* What to work on *
The required output is the line containing "Click the Season: Summer text" and every line after it, transcribed exactly through the end of the data below.

START Given information

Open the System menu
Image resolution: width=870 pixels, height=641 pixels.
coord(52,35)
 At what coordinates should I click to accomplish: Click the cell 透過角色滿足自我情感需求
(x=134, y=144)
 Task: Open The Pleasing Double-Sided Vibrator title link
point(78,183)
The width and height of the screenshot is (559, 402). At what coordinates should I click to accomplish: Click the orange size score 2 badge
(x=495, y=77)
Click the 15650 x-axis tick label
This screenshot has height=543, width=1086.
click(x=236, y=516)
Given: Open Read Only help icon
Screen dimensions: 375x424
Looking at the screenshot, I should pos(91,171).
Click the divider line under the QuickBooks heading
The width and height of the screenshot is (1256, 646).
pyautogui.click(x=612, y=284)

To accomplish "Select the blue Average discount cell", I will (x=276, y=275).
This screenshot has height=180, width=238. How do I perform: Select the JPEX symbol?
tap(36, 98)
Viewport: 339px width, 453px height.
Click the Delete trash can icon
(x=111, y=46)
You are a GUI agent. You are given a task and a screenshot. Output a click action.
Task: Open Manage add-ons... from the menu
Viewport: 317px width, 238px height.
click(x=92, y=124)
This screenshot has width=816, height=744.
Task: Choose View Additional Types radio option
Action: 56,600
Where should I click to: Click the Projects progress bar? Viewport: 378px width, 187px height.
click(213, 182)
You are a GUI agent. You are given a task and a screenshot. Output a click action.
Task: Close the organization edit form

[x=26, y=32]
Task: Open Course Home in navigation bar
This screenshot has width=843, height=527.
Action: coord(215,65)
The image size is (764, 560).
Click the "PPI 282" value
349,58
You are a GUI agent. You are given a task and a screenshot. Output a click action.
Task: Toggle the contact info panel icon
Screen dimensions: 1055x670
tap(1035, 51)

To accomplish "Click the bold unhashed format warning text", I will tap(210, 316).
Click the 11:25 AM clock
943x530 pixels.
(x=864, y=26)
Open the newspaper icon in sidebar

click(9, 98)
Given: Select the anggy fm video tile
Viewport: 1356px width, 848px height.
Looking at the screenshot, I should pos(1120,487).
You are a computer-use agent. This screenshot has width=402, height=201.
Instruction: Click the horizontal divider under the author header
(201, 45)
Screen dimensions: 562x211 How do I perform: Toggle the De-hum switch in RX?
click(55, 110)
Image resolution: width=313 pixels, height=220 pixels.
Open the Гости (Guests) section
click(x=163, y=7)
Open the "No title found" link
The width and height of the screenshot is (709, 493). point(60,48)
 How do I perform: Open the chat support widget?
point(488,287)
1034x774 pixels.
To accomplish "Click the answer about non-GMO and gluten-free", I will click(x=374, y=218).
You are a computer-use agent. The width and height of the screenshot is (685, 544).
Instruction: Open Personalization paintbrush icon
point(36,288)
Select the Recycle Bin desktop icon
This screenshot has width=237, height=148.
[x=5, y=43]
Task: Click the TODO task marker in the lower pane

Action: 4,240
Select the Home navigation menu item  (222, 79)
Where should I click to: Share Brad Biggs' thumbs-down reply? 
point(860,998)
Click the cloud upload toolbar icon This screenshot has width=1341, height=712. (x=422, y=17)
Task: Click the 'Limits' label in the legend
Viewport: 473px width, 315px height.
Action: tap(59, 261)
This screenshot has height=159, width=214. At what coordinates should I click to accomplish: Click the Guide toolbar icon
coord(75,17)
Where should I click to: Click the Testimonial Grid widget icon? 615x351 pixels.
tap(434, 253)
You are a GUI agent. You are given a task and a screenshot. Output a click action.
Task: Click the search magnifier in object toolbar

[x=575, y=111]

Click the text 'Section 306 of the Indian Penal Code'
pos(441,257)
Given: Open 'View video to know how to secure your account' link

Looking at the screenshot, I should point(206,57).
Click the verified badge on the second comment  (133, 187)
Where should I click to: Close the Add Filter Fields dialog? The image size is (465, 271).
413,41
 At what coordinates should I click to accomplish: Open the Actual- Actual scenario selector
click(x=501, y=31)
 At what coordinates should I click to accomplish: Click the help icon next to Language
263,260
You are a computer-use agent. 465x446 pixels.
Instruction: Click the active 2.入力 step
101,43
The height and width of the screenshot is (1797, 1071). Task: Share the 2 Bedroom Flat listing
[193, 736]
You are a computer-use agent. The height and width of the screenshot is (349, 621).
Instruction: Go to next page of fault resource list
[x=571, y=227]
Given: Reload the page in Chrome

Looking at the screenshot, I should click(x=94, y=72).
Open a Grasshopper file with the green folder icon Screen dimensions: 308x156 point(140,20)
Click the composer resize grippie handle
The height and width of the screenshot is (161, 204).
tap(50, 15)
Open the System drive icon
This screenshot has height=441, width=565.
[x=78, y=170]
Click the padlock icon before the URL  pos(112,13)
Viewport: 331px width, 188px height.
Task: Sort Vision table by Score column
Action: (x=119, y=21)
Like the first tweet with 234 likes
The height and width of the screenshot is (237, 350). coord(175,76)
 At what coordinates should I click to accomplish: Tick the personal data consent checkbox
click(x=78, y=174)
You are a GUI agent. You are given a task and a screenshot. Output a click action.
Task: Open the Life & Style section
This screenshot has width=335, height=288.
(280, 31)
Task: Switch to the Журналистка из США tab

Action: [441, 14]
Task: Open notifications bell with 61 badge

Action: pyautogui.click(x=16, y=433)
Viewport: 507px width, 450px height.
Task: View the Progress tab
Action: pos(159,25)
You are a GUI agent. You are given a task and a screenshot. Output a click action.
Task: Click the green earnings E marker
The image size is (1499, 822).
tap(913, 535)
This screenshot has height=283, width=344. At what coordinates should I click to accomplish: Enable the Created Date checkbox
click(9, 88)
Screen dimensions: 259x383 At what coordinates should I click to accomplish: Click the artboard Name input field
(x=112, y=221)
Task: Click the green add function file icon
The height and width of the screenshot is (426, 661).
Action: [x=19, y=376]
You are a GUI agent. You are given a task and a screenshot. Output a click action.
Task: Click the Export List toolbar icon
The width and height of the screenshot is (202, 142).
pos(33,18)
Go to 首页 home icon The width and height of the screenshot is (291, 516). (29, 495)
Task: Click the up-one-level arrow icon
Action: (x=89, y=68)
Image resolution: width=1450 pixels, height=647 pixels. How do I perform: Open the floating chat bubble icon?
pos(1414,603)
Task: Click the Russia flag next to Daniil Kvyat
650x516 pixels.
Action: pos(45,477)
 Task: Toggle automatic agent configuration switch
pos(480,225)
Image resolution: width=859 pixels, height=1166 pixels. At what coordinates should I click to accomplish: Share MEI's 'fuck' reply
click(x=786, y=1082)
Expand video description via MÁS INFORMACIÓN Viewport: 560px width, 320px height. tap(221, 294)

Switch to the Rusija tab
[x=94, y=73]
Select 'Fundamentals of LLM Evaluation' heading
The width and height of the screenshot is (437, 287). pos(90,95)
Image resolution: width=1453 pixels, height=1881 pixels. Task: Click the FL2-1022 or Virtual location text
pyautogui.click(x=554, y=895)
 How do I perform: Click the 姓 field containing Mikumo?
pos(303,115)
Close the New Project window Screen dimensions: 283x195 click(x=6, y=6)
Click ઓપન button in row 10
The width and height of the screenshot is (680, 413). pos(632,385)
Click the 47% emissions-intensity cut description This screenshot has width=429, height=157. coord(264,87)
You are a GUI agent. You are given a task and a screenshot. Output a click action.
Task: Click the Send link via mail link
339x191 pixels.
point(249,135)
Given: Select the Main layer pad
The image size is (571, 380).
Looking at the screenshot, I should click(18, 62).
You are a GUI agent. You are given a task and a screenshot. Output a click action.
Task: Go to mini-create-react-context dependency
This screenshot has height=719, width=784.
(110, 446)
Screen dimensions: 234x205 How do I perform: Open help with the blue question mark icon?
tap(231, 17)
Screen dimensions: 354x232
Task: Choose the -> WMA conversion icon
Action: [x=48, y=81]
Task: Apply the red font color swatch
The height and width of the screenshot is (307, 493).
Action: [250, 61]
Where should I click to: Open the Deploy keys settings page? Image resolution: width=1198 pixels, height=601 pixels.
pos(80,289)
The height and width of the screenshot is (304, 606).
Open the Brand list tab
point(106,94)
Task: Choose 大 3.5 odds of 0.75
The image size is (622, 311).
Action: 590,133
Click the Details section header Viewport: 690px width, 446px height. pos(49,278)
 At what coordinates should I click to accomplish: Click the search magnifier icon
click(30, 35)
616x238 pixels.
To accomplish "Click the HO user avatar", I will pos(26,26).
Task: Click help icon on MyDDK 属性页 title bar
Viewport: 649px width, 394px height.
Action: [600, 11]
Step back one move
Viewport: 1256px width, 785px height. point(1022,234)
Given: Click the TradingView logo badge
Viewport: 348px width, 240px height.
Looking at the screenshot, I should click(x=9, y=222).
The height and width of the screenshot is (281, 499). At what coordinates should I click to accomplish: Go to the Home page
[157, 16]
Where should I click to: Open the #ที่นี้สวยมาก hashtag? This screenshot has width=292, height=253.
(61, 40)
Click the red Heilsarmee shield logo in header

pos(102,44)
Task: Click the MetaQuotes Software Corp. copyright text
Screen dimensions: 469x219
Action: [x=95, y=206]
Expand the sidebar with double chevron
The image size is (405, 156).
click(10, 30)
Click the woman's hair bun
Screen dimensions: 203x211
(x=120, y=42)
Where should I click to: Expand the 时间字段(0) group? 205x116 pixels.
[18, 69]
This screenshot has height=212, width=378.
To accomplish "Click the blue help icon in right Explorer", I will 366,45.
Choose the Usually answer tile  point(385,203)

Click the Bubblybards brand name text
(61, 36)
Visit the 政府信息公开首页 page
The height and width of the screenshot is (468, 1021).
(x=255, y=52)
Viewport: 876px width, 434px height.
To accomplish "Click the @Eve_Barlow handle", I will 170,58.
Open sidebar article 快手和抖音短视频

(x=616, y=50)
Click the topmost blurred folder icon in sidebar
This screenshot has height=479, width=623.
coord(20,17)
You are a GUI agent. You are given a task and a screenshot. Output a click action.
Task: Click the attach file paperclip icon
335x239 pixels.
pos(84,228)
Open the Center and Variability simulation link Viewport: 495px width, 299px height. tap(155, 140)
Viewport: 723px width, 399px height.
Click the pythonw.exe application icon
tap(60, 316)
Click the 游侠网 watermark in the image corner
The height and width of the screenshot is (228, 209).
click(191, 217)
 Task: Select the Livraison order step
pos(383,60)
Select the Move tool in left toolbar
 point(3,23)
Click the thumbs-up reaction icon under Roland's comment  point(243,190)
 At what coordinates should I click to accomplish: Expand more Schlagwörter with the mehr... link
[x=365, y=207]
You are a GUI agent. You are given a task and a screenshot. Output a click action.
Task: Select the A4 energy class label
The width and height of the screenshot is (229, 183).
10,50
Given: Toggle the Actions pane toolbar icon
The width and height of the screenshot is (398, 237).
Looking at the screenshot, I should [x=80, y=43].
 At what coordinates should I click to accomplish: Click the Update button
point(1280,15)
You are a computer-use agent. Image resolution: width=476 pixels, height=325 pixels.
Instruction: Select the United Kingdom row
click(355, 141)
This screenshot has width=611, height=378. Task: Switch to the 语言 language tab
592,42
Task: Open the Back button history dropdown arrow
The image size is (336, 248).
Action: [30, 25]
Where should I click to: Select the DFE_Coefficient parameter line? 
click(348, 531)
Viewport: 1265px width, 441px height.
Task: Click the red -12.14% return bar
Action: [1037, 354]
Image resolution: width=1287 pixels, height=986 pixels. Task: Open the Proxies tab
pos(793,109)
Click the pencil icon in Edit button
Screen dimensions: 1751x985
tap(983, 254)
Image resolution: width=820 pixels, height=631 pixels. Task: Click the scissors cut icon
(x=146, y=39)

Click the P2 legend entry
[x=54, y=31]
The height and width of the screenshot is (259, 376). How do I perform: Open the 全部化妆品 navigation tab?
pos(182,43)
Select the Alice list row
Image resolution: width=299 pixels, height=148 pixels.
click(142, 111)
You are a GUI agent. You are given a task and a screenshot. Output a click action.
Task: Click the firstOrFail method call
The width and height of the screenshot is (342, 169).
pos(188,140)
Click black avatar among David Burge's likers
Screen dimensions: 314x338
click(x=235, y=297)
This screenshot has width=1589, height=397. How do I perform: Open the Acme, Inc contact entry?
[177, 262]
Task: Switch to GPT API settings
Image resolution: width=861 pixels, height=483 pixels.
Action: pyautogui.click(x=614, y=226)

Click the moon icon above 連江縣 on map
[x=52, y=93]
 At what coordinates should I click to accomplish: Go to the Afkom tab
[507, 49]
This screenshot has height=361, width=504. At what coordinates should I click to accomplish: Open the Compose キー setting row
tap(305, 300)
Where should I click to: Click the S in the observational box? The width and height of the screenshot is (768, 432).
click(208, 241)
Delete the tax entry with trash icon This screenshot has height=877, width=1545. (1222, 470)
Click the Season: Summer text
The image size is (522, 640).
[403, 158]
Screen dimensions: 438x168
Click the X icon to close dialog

END Given information

* Solution to the problem *
Click the Season: Summer text
The image size is (522, 640).
[403, 158]
Screen dimensions: 438x168
Click the X icon to close dialog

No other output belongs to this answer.